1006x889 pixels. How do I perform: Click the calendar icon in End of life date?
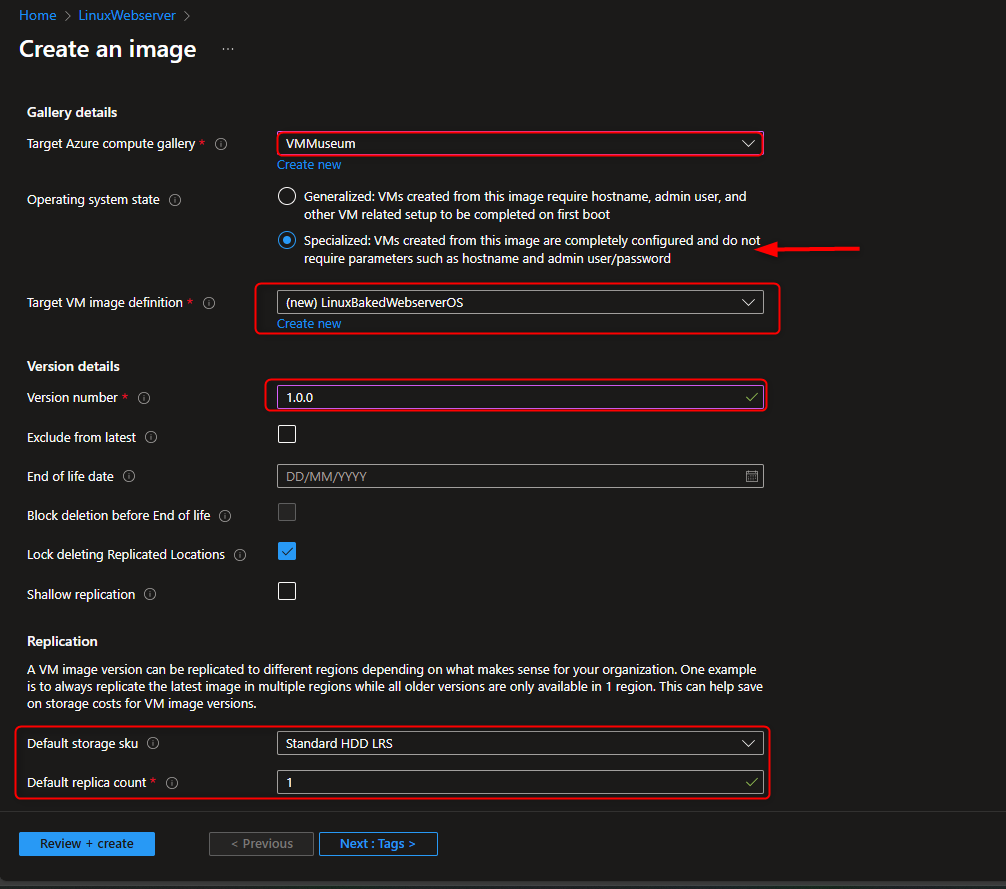pyautogui.click(x=752, y=476)
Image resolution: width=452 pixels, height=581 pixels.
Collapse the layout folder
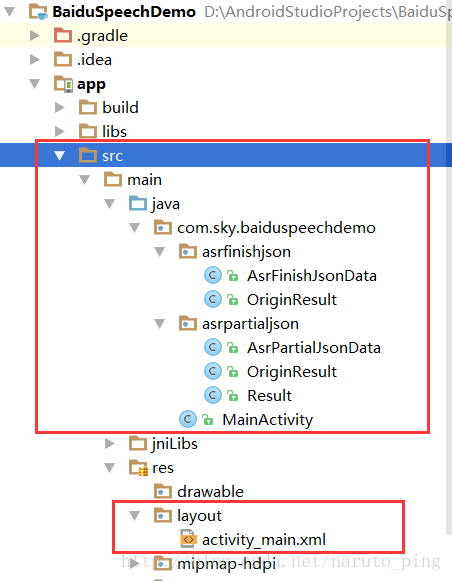[134, 515]
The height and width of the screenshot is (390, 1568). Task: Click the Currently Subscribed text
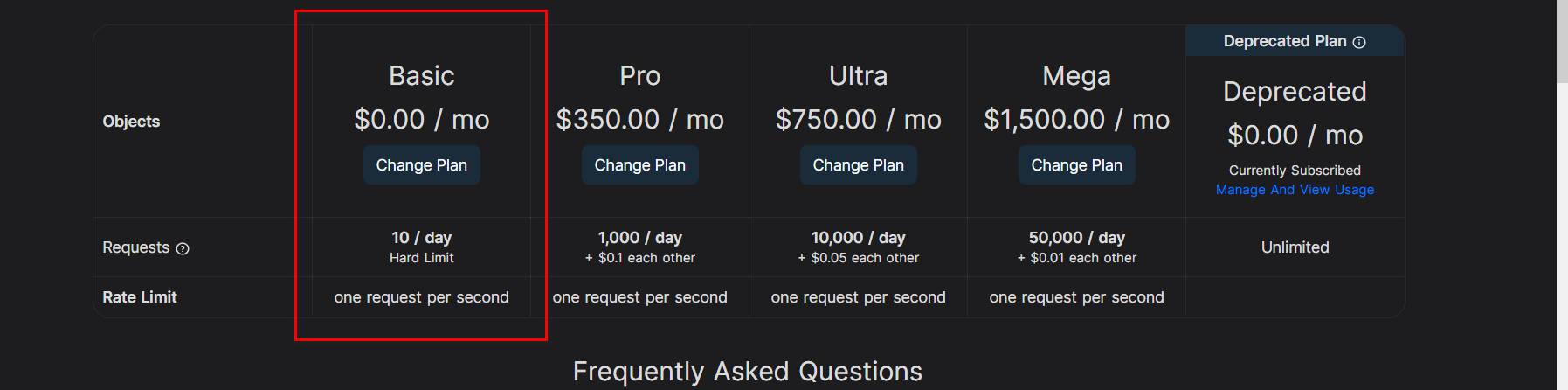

Work item:
Copy every record exactly, leaving the pictures out.

Response box:
1006x889 pixels. How do I perform: Click the calendar icon in End of life date?
pyautogui.click(x=752, y=476)
Image resolution: width=452 pixels, height=581 pixels.
Collapse the layout folder
[134, 515]
The height and width of the screenshot is (390, 1568). Task: Click the Currently Subscribed text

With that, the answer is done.